(LIMA, PERÚ).

– Y vos, ¿de dónde sos, amigo? , me espetó un taxista de Lima al minuto de embarcarme en su auto.
-Mi hogar es el momento actual y nada más. Pero vengo de Burgos, al norte de España.
– ¿Se considera español?
– (En silencio, pensé: Me considero como Ulises, que cuando el cíclope le pregunta quién es, contesta: Yo soy nadie. Soy un hombre sin etiquetas. No tengo bandera, no tengo dueño, no tengo dios, no tengo fronteras. No tengo nada. Yo soy yo, pero tengo zapatos y mis zapatos se apoyan en la tierra. Yo soy de donde son mis zapatos. Tengo usos y costumbres, tengo una hermana y a mis padres, tengo amigos, tengo muchos sueños y mi equipaje en su maletero. Ésa es mi patria). Claro, por qué no, respondí buscando un hueco entre el ruido del motor.
– ¿Y cuál es el orgullo de ser español?
– Complicado. ¿Debería haber un orgullo?
– El castellano, sin duda. Usted y yo quizá no tengamos nada en común, pero nos entendemos. Eso no se compra y ustedes nos lo enseñaron.

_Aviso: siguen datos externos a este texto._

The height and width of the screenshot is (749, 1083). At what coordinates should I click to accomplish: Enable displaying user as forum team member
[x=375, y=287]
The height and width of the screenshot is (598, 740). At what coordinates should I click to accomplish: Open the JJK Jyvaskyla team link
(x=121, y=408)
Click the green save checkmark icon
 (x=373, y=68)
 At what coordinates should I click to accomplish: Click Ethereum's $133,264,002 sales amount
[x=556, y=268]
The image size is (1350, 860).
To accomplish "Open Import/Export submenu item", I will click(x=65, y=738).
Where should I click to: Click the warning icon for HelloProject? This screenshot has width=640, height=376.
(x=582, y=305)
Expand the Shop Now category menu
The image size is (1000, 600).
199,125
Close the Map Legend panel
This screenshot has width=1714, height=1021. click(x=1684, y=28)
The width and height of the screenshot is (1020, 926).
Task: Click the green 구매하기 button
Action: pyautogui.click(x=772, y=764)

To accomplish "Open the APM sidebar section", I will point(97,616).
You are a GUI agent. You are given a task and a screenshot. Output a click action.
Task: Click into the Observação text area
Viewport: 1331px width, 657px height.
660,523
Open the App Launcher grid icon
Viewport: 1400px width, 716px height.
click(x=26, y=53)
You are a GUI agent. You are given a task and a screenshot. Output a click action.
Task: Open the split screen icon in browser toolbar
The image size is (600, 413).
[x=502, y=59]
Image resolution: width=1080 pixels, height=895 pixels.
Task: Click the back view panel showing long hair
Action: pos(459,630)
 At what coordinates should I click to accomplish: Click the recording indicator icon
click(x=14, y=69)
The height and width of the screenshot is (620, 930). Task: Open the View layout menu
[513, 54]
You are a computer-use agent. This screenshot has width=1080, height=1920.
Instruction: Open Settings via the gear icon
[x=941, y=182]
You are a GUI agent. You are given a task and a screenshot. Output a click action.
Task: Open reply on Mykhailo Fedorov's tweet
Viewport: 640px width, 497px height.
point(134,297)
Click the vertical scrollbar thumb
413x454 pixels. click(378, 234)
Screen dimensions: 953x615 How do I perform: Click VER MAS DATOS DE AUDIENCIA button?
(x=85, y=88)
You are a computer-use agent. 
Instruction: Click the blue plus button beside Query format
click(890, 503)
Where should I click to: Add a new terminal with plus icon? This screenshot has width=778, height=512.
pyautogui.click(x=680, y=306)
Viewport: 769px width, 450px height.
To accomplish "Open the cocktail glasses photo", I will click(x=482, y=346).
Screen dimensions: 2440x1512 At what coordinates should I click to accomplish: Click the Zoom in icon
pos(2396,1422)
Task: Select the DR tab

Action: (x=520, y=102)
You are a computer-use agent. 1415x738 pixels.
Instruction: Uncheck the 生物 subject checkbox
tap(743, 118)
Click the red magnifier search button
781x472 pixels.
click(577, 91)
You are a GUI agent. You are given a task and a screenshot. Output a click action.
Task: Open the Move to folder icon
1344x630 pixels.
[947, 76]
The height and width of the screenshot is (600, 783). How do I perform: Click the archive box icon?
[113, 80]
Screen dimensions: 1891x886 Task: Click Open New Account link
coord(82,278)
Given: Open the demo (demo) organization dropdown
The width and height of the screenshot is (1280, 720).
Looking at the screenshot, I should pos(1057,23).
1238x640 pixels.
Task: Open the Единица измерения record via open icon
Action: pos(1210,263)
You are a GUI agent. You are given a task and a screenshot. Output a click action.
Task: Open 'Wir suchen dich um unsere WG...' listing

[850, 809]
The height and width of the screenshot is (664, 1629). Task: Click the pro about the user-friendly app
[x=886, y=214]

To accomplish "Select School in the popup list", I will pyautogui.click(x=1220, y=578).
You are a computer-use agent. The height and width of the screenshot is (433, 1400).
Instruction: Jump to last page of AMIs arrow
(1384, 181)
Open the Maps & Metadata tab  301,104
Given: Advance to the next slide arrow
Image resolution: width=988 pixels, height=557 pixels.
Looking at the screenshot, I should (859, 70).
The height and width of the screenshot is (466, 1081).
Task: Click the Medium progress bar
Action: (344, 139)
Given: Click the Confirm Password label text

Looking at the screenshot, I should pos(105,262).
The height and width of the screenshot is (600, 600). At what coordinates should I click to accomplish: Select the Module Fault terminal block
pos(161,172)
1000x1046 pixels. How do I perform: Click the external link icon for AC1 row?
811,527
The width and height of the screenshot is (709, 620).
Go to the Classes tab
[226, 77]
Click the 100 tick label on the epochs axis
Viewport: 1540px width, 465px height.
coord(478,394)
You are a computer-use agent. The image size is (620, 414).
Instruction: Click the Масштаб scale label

Me gustan las personas que trabajan en algo más grande que ellas mismas. Los taxistas como Juancho que, humildes, sin saber de Ulises ni de sueños quebrados, saben de la vida. Personas que regalan lecciones en gestos cotidianos. Es mucho más importante mantener una opinión razonable sobre cosas útiles que saber con exactitud cosas inútiles. Lo dijo Isócrates, que tampoco era taxista.